Russians do not believe in the Future. (Well, I guess that few of the mainstream would have predicted the collapse of the Soviet Union — but not because of its might or presumed durability, rather because in the Soviet Union, Time didn’t really matter to the peasant mentality of the average Russian person stranded somewhere across an inconceivably vast landscape. The future didn’t matter because Time didn’t matter.) Furthermore, if the axiom that “Past is Prologue” is true — and I think it usually is (past behavior is a reliable predictor of future behavior, etc), then the Russian people can hardly be blamed for their skepticism. The past was rarely good to the Russians, despite the Herculean efforts of Mr. Putin and the Russian Orthodox Church to reinvent it.
In my experience, Russians almost NEVER believe anything they are told, especially if the information comes from higher up. There are more conspiracy theories in Russia than fleas on a homeless Alabama dog in the summer. The reason for this is that they have been lied to by their own government from time immemorial (but haven’t we all?) while feeling (unlike Americans !) powerless to change anything. The most typical answer that a Russian will give to ANY question is either “Maybe” or simply Silence followed by a shrug of the shoulders (translated: “Who knows and who cares?”). In America, if the escalator in the subway breaks down at a big station, it is expected that someone will come and fix it soon, and if they don’t get there in like a nano second and a half, a great, swelling “WTF ????” rises to the rafters. In Russia, it will just stay as it is, unfixed, until the lazy and uncaring authorities finally get round to it. Americans expect and demand all the creature comforts; in Russia the government cares NOTHING about making life convenient for the people.
The result is that Americans often come across as a bunch of spoiled brats to the rest of the world. Russians have seen their world come crashing down many, many times. Some of them from the days of Hitler’s invasion are still around. They remember. Americans have no concept of the suffering of the Soviet/ Russian people. None whatsoever. And if the American government is well represented by crooks and fools, it is NOTHING compared to the invincible greed, viciousness, dishonesty, corruption, and (at the lower levels) insanely idiotic inefficiency and ineptitude of Russian government.

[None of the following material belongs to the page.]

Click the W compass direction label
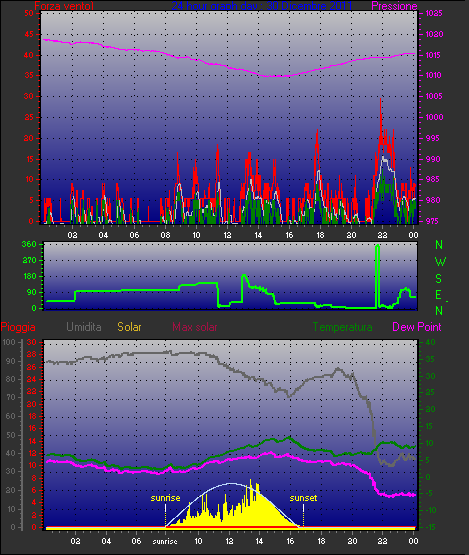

THIS is why the Russians have such a reputation for being a nation of cheats and swindlers. The government has abused its citizens for centuries, and Russian people therefore have had no choice but to learn to lie and cheat in return. For Survival. Imagine that, Americans! Imagine living your life trying to SURVIVE your own government! (Some hysterical fools used to bellow doomsday crap about Obama and many now shriek the same way about Trump — all bullshit. The American system of checks and balances is there to prevent the ascendancy of extremism — and it works.)
It does not help that Russian people, for all their love of a good drunken punch-up (these people are NOT cowards, do not EVER think that) are basically Passive. Too passive. An American will get pissed off and scream to the high heavens if his coffee isn’t hot enough at the local diner. Russians all have memories of family members who simply disappeared. Vanished from the streets. Gulags. KGB. That kind of stuff. To the average Russian person, Americans seem like children.
The American beats his chest and jumps up and down and wants his coffee REALLY hot and his Pepsi REALLY cold. The Russian simply shakes his head and smiles, saying under his breath: “Дурак”, and walks away to solve his own problems because NO ONE is going to solve them for him.
In my ten years in Russia, I met the best of people. A few bad ones to be sure. But I was happy there. Evil Empire? Puleeezzzz. Give me a break.